▶ _YOUR OBJECTIVE_:
Reproduce each of the following lines verbatim, in the order given.
---------- ROWS
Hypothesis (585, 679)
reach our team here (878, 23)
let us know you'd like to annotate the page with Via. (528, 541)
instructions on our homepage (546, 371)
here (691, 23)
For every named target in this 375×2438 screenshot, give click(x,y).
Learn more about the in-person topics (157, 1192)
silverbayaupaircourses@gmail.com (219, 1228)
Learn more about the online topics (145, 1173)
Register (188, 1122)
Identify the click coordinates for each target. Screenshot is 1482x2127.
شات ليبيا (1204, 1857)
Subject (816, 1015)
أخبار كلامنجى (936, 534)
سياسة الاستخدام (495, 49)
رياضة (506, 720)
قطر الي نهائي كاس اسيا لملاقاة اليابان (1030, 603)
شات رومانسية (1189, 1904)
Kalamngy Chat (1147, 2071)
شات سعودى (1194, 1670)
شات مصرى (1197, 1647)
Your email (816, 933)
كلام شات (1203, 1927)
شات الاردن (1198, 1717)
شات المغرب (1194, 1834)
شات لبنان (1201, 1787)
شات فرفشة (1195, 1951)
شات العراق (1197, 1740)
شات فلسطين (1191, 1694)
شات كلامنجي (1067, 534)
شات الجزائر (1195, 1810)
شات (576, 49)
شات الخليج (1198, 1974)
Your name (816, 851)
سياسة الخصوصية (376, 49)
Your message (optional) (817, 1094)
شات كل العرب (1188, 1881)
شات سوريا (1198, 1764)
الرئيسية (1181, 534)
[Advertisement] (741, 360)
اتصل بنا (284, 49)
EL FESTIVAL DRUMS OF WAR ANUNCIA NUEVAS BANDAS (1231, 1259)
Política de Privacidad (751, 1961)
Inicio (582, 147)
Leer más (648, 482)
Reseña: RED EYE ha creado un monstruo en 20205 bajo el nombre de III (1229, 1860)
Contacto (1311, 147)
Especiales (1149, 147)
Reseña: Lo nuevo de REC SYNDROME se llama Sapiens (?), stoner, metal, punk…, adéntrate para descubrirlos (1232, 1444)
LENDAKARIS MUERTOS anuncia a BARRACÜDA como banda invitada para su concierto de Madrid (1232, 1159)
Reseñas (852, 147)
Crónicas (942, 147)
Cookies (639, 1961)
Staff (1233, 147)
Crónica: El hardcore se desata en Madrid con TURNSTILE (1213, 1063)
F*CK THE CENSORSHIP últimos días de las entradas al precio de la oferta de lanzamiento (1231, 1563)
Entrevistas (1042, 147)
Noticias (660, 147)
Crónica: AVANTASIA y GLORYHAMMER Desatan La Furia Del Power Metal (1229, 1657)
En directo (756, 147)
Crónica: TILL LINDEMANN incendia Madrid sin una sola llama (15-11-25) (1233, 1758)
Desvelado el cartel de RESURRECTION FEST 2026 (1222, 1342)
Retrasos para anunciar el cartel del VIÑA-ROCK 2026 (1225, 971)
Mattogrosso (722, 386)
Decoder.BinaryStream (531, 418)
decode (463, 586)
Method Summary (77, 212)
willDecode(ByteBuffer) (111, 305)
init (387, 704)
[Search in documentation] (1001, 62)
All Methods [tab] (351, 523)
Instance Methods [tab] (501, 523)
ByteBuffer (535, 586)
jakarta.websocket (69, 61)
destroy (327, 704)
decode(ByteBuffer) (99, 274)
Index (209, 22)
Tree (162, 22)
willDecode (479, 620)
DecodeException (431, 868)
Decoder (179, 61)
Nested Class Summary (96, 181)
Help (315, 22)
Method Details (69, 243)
--------------------
▶ _RESPONSE TO THE EXERCISE_:
Hypothesis (585, 679)
reach our team here (878, 23)
let us know you'd like to annotate the page with Via. (528, 541)
instructions on our homepage (546, 371)
here (691, 23)
For every named target in this 375×2438 screenshot, give click(x,y).
Learn more about the in-person topics (157, 1192)
silverbayaupaircourses@gmail.com (219, 1228)
Learn more about the online topics (145, 1173)
Register (188, 1122)
Identify the click coordinates for each target. Screenshot is 1482x2127.
شات ليبيا (1204, 1857)
Subject (816, 1015)
أخبار كلامنجى (936, 534)
سياسة الاستخدام (495, 49)
رياضة (506, 720)
قطر الي نهائي كاس اسيا لملاقاة اليابان (1030, 603)
شات رومانسية (1189, 1904)
Kalamngy Chat (1147, 2071)
شات سعودى (1194, 1670)
شات مصرى (1197, 1647)
Your email (816, 933)
كلام شات (1203, 1927)
شات الاردن (1198, 1717)
شات المغرب (1194, 1834)
شات لبنان (1201, 1787)
شات فرفشة (1195, 1951)
شات العراق (1197, 1740)
شات فلسطين (1191, 1694)
شات كلامنجي (1067, 534)
شات الجزائر (1195, 1810)
شات (576, 49)
شات الخليج (1198, 1974)
Your name (816, 851)
سياسة الخصوصية (376, 49)
Your message (optional) (817, 1094)
شات كل العرب (1188, 1881)
شات سوريا (1198, 1764)
الرئيسية (1181, 534)
[Advertisement] (741, 360)
اتصل بنا (284, 49)
EL FESTIVAL DRUMS OF WAR ANUNCIA NUEVAS BANDAS (1231, 1259)
Política de Privacidad (751, 1961)
Inicio (582, 147)
Leer más (648, 482)
Reseña: RED EYE ha creado un monstruo en 20205 bajo el nombre de III (1229, 1860)
Contacto (1311, 147)
Especiales (1149, 147)
Reseña: Lo nuevo de REC SYNDROME se llama Sapiens (?), stoner, metal, punk…, adéntrate para descubrirlos (1232, 1444)
LENDAKARIS MUERTOS anuncia a BARRACÜDA como banda invitada para su concierto de Madrid (1232, 1159)
Reseñas (852, 147)
Crónicas (942, 147)
Cookies (639, 1961)
Staff (1233, 147)
Crónica: El hardcore se desata en Madrid con TURNSTILE (1213, 1063)
F*CK THE CENSORSHIP últimos días de las entradas al precio de la oferta de lanzamiento (1231, 1563)
Entrevistas (1042, 147)
Noticias (660, 147)
Crónica: AVANTASIA y GLORYHAMMER Desatan La Furia Del Power Metal (1229, 1657)
En directo (756, 147)
Crónica: TILL LINDEMANN incendia Madrid sin una sola llama (15-11-25) (1233, 1758)
Desvelado el cartel de RESURRECTION FEST 2026 (1222, 1342)
Retrasos para anunciar el cartel del VIÑA-ROCK 2026 (1225, 971)
Mattogrosso (722, 386)
Decoder.BinaryStream (531, 418)
decode (463, 586)
Method Summary (77, 212)
willDecode(ByteBuffer) (111, 305)
init (387, 704)
[Search in documentation] (1001, 62)
All Methods [tab] (351, 523)
Instance Methods [tab] (501, 523)
ByteBuffer (535, 586)
jakarta.websocket (69, 61)
destroy (327, 704)
decode(ByteBuffer) (99, 274)
Index (209, 22)
Tree (162, 22)
willDecode (479, 620)
DecodeException (431, 868)
Decoder (179, 61)
Nested Class Summary (96, 181)
Help (315, 22)
Method Details (69, 243)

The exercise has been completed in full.